I have eaten at Flying Fish, and I left impressed with their flavors and execution. I possessed some high hopes for the Oyster Frenzy event they were hosting. Hopes... meet jagged rocks, and prepare to be dashed.
First and most obvious problem from the onset...OVERSOLD. We walked into a 3-alarm fire hazard. I swear to you, we could barely move, let alone get to the drink-ticket table, the bar, or circuitously navigate the food stations. Bright, red cocktail sauce being wielded on flimsy, white-paper plates just begged to be douched all over the side of some unsuspecting, mollusckular munchhound. This was a pickpockets wet dream and I was mute with disgust.
Problem numero dos...UNINSPIRED. Bisque, Rockefeller, cornmeal-fried, or raw...I truly expected some different expressions of the buttery bivalve. The breading on the fried version really missed the boat on seasoning. Was the chef depending on the red-sauce and horseradish to liven up the bland blobs of crunch? I do not know, but screw them anyway...dissappointment...washing...over me. The bisque was too milky. It should have reduced some more. Yes the oysters IN the stew were delicious, but they still couldn't lift the dish above the mediocre, thin-bisqued broth.

Some good things:
- The Rockefeller. They were packed with a rich, creamy, cheese component evidently bolstered with some wine/vermouth/cognac. Some panko crumbs and spinach, etc. blah, blah. We all know what is in Oysters Rockefeller...they WERE good though.

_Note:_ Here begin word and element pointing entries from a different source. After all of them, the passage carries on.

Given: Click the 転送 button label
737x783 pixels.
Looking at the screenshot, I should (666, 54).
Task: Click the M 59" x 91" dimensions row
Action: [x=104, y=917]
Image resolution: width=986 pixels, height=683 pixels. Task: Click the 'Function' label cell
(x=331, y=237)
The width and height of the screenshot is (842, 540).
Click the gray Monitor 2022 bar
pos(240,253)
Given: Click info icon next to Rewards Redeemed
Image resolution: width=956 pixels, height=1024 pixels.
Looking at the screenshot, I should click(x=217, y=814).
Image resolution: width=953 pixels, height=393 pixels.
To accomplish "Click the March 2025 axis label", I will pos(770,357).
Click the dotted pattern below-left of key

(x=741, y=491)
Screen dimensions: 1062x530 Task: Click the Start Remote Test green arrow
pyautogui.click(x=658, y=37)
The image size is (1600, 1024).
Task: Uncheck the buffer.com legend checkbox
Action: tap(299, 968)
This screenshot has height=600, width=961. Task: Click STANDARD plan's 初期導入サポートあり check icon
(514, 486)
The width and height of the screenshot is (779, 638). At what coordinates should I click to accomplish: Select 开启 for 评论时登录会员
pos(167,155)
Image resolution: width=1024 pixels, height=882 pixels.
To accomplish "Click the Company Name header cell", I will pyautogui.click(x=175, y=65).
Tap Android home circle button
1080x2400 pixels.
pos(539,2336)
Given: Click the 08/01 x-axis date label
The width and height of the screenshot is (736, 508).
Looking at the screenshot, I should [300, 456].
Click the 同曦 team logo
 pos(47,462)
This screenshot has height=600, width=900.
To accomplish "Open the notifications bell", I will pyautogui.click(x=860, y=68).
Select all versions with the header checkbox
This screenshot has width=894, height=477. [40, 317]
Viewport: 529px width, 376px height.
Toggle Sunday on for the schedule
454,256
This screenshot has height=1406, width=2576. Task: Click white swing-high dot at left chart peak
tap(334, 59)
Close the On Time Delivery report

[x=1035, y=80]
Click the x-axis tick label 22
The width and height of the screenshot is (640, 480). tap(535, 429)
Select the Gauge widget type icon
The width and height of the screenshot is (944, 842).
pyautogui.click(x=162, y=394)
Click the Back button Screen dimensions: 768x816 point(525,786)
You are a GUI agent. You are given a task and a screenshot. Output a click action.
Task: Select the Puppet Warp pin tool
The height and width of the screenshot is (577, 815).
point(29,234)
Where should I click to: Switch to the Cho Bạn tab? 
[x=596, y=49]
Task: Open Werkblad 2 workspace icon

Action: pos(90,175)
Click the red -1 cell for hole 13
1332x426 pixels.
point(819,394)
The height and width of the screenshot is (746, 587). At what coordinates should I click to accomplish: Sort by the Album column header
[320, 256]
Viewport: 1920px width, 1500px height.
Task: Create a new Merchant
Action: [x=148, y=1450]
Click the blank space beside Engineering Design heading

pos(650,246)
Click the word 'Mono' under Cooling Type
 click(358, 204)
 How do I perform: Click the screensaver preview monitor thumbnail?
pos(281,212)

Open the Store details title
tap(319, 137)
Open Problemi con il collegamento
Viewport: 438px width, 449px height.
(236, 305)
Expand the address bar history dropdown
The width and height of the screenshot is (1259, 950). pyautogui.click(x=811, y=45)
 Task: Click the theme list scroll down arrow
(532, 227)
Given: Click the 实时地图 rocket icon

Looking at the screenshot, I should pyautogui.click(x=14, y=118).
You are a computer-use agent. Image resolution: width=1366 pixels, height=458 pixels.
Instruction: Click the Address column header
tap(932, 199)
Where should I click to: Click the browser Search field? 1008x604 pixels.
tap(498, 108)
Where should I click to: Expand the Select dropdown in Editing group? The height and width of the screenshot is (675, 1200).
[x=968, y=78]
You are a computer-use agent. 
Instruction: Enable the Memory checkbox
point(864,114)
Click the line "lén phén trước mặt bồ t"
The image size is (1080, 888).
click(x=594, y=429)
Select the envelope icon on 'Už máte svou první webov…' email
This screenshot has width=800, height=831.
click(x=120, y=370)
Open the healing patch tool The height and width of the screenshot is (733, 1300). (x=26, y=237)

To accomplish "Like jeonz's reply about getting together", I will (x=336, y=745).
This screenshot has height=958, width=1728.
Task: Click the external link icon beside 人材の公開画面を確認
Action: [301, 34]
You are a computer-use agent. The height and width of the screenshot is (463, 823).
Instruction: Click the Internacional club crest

- Raw oysters. 5 quality, and subtly unique varieties of oyster. All I could eat...nothing to criticize here.
- Pairings. The drinks they were slingin matched up with their preparations pretty well. Malty red-ale and a floral, delicate pilsner were tasty with the fried oysters. The red helped the stew overcome some of its negatives as well, sweetening up the deal for a mouthful of bland bisque. There was sparkling and sauv blanc and cucumber cosmos that worked bright on bright with the fresh, raw guests of honor.